The performance improvements are impressive:

> In Automerge 3.0, we've rearchitected the library so that it also uses the compressed representation at runtime. This has achieved huge memory savings. For example, pasting Moby Dick into an Automerge 2 document consumes 700Mb of memory, in Automerge 3 it only consumes 1.3Mb!

> Finally, for documents with large histories load times can be much much faster (we recently had an example of a document which hadn't loaded after 17 hours loading in 9 seconds!).

I wonder if this is accomplished using controlled buffers in AsyncIterators. I recently built a tool for processing massive CSV files and was able to get the memory usage remarkably low, and control/scale it almost linearly because of how the workers (async iterators) are spawned and their workloads are managed. It kind of blew me away that I could get such fine-tuned control that I'd normally expect from Go or Rust (I'm using Deno for this project).

I'm well above 1.3mb, and although I could get it down there, performance would suffer.
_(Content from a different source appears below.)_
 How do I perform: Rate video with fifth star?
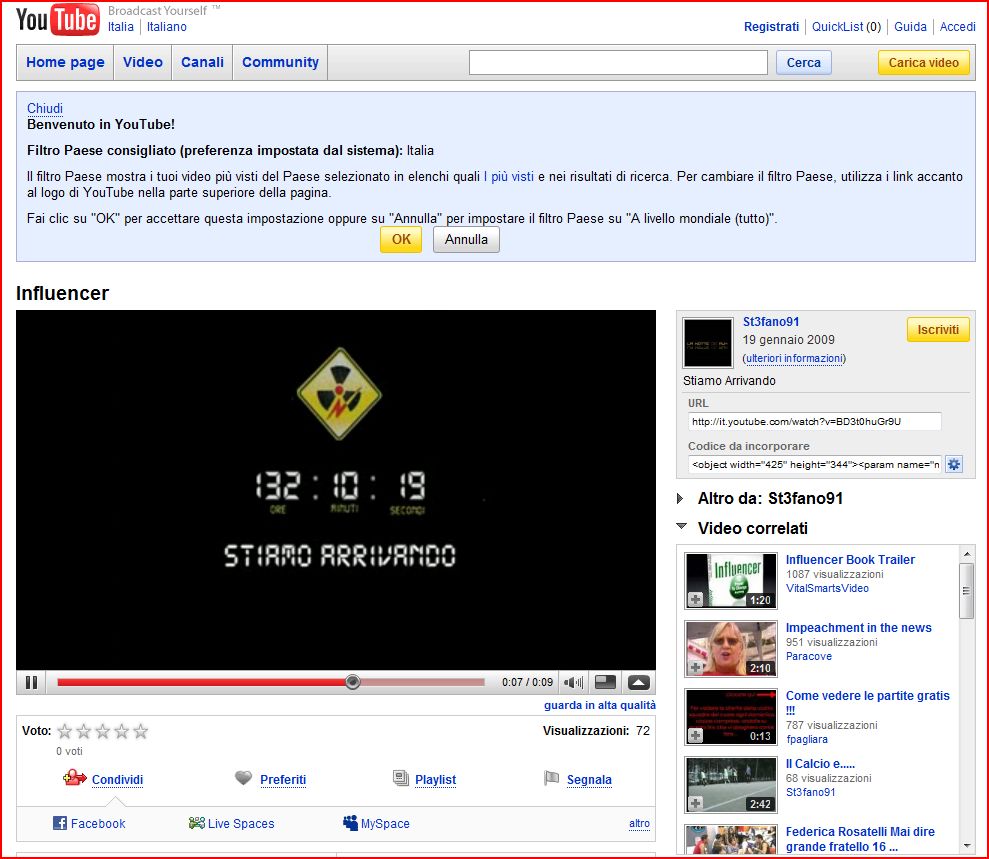pyautogui.click(x=141, y=731)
I'm curious how fast they sync this data with such tiny memory usage. If the resources were available before, despite using 700mb of memory, was it still faster?

These people are definitely smarter than I am so maybe their solution is a lot more clever than what I'm doing

edit: Oh, they did this part with Rust. I thought it was written in JS. I still wonder: how'd they get memory usage this low, and did it impact speed much? I'll have to dig into it

> I recently built a tool for processing massive CSV files and was able to get the memory usage remarkably low

is it OSS? i'd like to benchmark it against my csv parser :)
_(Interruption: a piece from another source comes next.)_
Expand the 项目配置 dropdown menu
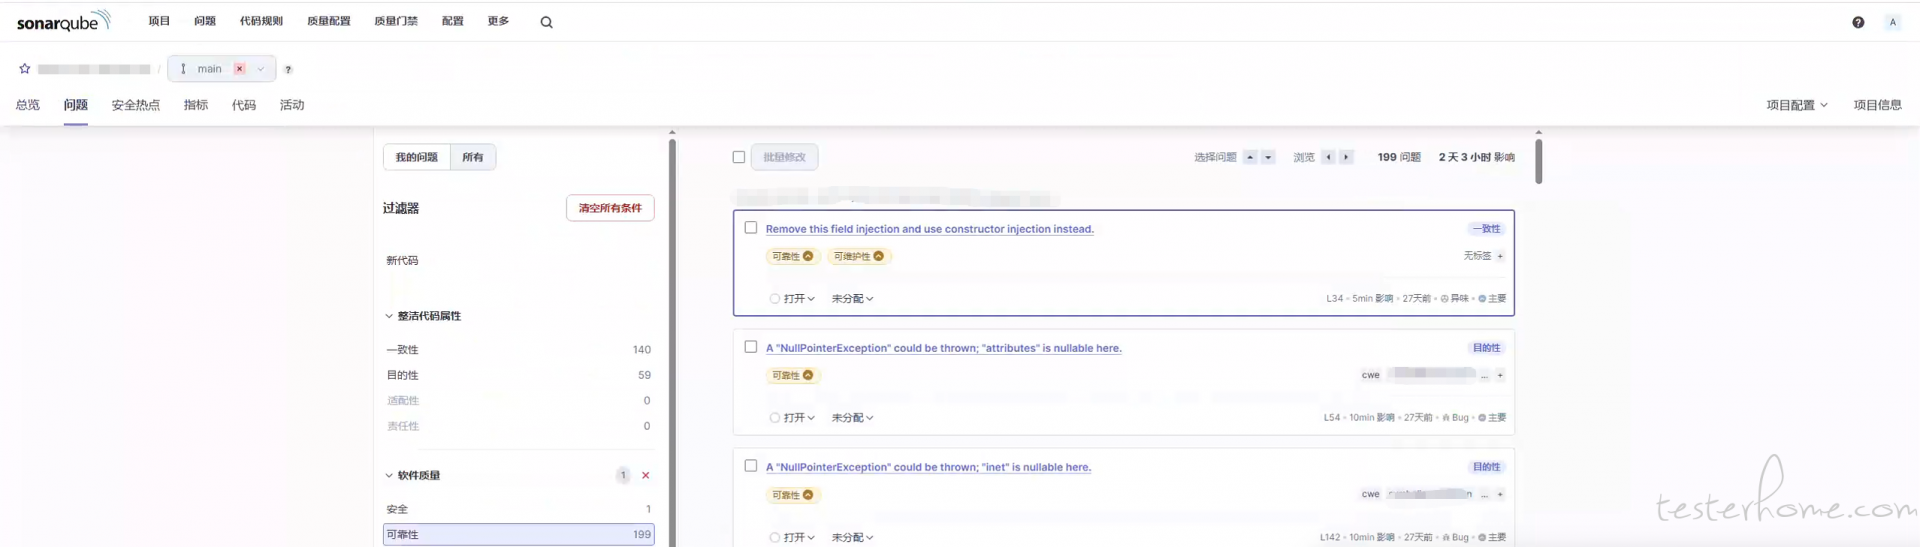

No, it's very specific to some watershed sensing data that comes from a bunch of devices strewn about the coast of British Columbia. I'd love to make it (and most of the work I do) OSS if only to share with other scientific groups doing similar work.

Your parser is almost certainly better and faster :) Mine is tailored to a certain schema with specific expectations about foreign keys (well, the concept and artificial enforcement of them) across the documents. This is actually why I've been thinking about using duckdb for this project; it'll allow me to pack the data into the db under multiple schemas with real keys and some primitive type-level constraints. Analysis after that would be sooo much cleaner and faster.

The parsing itself is done with the streams API and orchestrated by a state chart (XState), and while the memory management and concurrency of the whole system is really nice and I'm happy with it, I'm probably making tons of mistakes and trading program efficiency for developer comforts here and there.

The state chart essentially does some grouping operations to pull event data from multiple CSVs, then once it has those events, it stitches them together into smaller portions and ensures each table maps to each other one by the event's ID. It's nice because grouping occurs from one enormous file, and it carves out these groups for the state chart to then organize, validate, and store in parallel. You can configure how much it'll do in parallel, but only because we've got some funny practices here and it's a safety precaution to prevent tying up too many resources on a massive kitchen-sink server on AWS. Haha. So, lots of non-parsing-specific design considerations are baked in.

One day I'll shift this off the giga-server and let it run in isolation with whatever resources it needs, but for now it's baby steps and compromises.

thanks!

They say: "In Automerge 3.0, we've rearchitected the library so that it also uses the compressed representation at runtime. This has achieved huge memory savings."

Right, this didn't click at first but now I understand. I can actually gain similar benefits with my project by switching to storing the data as parquet/duckdb files; I had no idea the potential gains from compressed representations are so significant, so I'd been holding off on testing that out. Thanks for the nudge on that detail!